The company, founded by Indian entrepreneur Harjot Gill, raised a $16 million Series B round earlier this year and has now crossed 10,000 customers and doubled its revenue. The startup has raised about $86 million in total funding so far and is ready for a Series C round in the coming months, Gill told ET.

India is among the company’s top three markets globally alongside the US and Japan. CodeRabbit, among the fastest growing platforms in the AI-led coding space, has also expanded its engineering presence with around 30 employees based in Bengaluru.


The company counts startups such as Swiggy, Groww among its customers and sees strong opportunity across IT services players like Infosys.

“We started about two and a half years ago because we saw that generative AI would transform how software is written,” Gill said. “As code generation scales up, the volume of code increases and quality becomes a challenge.
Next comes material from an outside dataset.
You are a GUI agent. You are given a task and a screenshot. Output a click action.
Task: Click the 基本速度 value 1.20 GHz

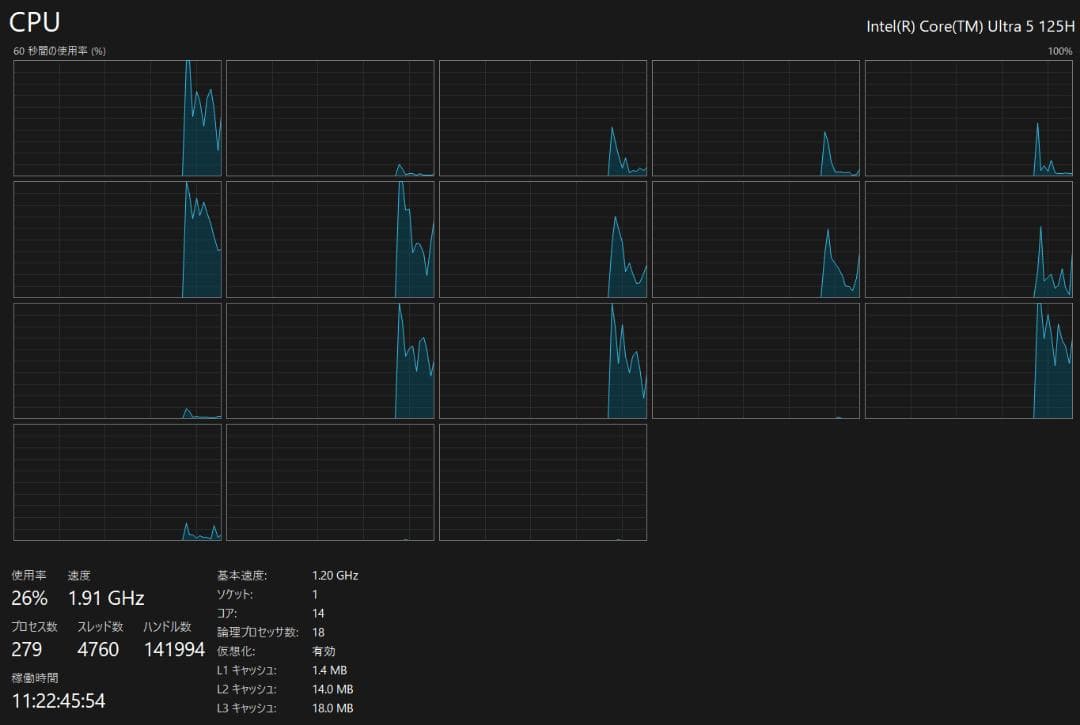tap(335, 575)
That’s where CodeRabbit focuses on automated code reviews.”

CodeRabbit’s platform indirectly competes with GitHub Copilot, Cursor, Anthropic’s Claude Code and OpenAI’s Codex. But Gill described it as a “quality gate” for AI-generated software, reviewing code produced by various other AI coding assistants before it is deployed.

Even as consolidation accelerates in the AI developer tools space, Gill said CodeRabbit sees strong potential as a standalone company and is not considering any M&A options for now.
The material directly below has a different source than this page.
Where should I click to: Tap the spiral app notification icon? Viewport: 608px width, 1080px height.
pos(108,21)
The rise of AI coding assistants has sparked fears that software engineers could eventually be replaced by AI systems. However, Gill believes the technology will augment developers.

“When we say software engineering is getting automated, that’s only if you assume the job is just writing code,” he said. “In reality, architecture design, product thinking and defining what needs to be built will remain human-driven for a long time.”

The rush of venture capital into AI startups reflects what Gill described as a “land grab phase”, where companies prioritise capturing users and shaping developer workflows over near-term profitability. “If companies don’t raise capital, a competitor will raise more and outgrow them,” he said.

While margins in the AI ecosystem remain under pressure due to high computing costs, improvements in hardware efficiency and model capabilities are expected to improve economics over time.

Gill, who graduated from Punjab Engineering College, moved to the United States with the goal of building startups.

His first company, Netsil, was acquired by Nutanix in 2018 for about $100 million. His second startup, FluxNinja, later evolved into CodeRabbit after an internal generative-AI tool gained unexpected traction among developers.

Gill believes the current generative AI wave represents a rare window for entrepreneurs. “This is probably the best time in the last 10-15 years to start a company,” he said. “It’s like a gold rush….massive value is being unlocked very rapidly.”